Red Flags - STOP and Follow Process
If you catch yourself thinking:
- •"I'll just eyeball the padding, it looks fine."
- •"This light grey text looks elegant." (It's unreadable).
- •"I don't need to design the hover state, they know standard behavior."
- •"I'll make this button slightly different to make it pop." (Inconsistency).
- •"I'm bored of this layout, let's change the style." (Brand fragmentation).
- •"I'll use Lorem Ipsum." (Real content will break your layout).
- •Designing "Mobile" last.
ALL of these mean: STOP. Return to Phase 1.
Your Human Partner's Signals You're Doing It Wrong
Watch for these complaints:
- •Dev: "I don't have this font weight in the system." (You broke the system).
- •UX: "The user didn't see the error message." (Bad hierarchy/contrast).
- •Dev: "Is this padding 15px or 16px?" (Inconsistent spacing).
- •PM: "The text gets cut off in German." (You didn't test content length).
- •User: "I didn't know I could click that." (Weak affordance).
When you see these: STOP. Audit your hierarchy and system usage.
Common Rationalizations
| Excuse | Reality |
|---|---|
| "Strict grids stifle creativity" | Grids enable consistency. Creativity lives within constraints. |
| "Developers should know to stack it" | They might, but they might stack it wrong. Define it. |
| "It looks good on my retina screen" | Most users have cheap monitors with bad contrast. |
| "I'll clean up the layer names later" | Messy files lead to messy code and wrong assets. |
| "Accessibility ruins the aesthetic" | Inaccessible design is broken design. |
| "Motion is just extra polish" | Motion conveys state change. It is functional. |
Quick Reference
| Phase | Key Activities | Success Criteria |
|---|---|---|
| 1. System | Tokens, Grid, Type Scale | Consistent foundation |
| 2. Hierarchy | Contrast, Spacing, Layout | Clear "Squint Test" results |
| 3. States | Hover, Error, Loading, Mobile | Complete component lifecycle |
| 4. Handoff | Specs, VQA, Assets | Build matches Design |
When The "Brand" Clashes with "Usability"
When Marketing wants a "Branded Experience" that hurts UI patterns:
- •Prioritize Clarity: If the brand font is illegible at small sizes, use the system font for UI/Body text and brand font for Headings only.
- •Test it: Show the "on-brand" button vs the "accessible" button to users.
- •Compromise: Use brand colors for delight/accents, not for core navigation if they lack contrast.
Supporting Techniques
- •
superpowers:design-tokens- Mapping hex codes to semantic names (primary-action-bg). - •
superpowers:atomic-design- Building from Atoms -> Molecules -> Organisms. - •
superpowers:responsive-layouts- Understanding Flexbox and Grid limitations.
Real-World Impact
- •"Artist" UI: Looks great on Dribbble, falls apart with real data, confuses users, expensive to build/refactor.
- •"System" UI: Scales infinitely, developers build 2x faster (reusable components), users feel "at home" instantly due to consistency.

_Task objective_: Transcribe the part of the design-process text above that opens with the words containing "Your Human Partner's" and closes with "broke the system).".

_Extracted data_:

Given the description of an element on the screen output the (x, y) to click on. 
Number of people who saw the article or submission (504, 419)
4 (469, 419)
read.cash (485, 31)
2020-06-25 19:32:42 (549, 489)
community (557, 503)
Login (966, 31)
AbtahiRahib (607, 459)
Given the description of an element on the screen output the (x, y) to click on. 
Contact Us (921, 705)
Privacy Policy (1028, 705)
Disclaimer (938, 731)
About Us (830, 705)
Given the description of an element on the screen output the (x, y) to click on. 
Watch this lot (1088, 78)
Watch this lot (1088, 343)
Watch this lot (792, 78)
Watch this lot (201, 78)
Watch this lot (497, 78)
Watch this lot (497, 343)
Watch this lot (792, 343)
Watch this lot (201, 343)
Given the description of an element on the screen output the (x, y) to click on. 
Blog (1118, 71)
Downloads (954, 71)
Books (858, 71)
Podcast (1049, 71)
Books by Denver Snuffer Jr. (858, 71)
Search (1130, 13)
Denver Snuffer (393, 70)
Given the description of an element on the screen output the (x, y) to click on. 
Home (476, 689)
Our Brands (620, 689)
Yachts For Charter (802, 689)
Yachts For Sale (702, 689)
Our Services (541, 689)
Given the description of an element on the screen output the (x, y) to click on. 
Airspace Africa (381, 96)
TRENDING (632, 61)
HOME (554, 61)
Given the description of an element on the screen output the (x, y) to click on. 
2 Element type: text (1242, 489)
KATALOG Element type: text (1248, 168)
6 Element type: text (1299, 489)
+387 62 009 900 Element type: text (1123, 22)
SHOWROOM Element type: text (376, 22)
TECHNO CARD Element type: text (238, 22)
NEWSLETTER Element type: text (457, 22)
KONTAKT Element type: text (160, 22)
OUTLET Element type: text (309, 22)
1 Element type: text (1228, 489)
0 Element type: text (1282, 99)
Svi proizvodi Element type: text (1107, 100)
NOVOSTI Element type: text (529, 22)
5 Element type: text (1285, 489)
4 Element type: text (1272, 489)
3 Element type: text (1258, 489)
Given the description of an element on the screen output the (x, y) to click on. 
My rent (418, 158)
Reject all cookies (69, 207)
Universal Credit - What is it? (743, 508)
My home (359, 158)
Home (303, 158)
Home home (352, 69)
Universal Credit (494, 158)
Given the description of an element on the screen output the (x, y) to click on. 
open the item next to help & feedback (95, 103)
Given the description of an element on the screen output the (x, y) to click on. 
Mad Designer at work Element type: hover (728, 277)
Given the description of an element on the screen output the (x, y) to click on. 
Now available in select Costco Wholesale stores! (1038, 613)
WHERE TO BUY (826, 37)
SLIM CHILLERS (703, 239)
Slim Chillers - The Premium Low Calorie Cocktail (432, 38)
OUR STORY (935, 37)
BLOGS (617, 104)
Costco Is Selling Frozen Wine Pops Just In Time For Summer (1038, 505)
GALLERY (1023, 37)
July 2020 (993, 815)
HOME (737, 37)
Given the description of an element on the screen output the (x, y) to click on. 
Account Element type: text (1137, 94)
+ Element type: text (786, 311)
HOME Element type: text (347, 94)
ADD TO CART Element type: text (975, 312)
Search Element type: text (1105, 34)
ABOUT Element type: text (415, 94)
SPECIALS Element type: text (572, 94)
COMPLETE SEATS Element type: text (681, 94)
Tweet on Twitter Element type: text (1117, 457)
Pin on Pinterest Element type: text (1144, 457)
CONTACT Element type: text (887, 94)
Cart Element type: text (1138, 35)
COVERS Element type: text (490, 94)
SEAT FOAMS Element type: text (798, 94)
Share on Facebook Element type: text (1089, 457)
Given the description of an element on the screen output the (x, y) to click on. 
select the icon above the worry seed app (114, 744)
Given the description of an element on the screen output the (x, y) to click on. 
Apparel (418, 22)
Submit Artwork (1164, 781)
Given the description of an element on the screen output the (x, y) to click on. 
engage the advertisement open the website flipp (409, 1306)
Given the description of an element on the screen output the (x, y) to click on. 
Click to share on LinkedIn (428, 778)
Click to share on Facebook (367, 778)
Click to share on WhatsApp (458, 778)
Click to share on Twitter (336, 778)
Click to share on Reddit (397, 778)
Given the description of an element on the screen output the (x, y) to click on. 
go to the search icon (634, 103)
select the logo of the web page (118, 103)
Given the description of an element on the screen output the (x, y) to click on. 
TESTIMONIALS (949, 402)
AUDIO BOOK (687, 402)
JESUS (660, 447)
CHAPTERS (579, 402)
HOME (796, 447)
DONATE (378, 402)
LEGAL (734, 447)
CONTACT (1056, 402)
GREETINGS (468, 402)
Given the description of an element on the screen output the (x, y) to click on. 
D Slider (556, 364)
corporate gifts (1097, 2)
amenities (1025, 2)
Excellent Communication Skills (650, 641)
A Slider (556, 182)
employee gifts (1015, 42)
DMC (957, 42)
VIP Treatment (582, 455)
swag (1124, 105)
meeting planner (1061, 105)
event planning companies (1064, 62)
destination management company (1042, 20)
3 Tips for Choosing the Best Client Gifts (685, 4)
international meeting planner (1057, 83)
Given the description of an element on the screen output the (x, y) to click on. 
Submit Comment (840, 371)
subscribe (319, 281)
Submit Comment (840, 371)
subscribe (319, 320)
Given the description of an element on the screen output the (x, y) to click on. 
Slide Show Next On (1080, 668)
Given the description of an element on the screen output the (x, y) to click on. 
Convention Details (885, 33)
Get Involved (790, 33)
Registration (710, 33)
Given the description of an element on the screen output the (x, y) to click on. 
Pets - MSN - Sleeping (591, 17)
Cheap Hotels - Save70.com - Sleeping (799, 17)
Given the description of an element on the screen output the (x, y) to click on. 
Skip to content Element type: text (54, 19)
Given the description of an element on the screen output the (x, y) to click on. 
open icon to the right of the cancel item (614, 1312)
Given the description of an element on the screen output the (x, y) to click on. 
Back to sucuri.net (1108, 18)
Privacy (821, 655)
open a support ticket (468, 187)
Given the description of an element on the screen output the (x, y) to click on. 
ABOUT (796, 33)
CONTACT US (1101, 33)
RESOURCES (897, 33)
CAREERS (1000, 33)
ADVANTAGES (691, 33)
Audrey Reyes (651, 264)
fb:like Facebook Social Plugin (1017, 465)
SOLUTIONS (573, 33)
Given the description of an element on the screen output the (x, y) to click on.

_Exercise output_:
Your Human Partner's Signals You're Doing It Wrong
Watch for these complaints:
- •Dev: "I don't have this font weight in the system." (You broke the system).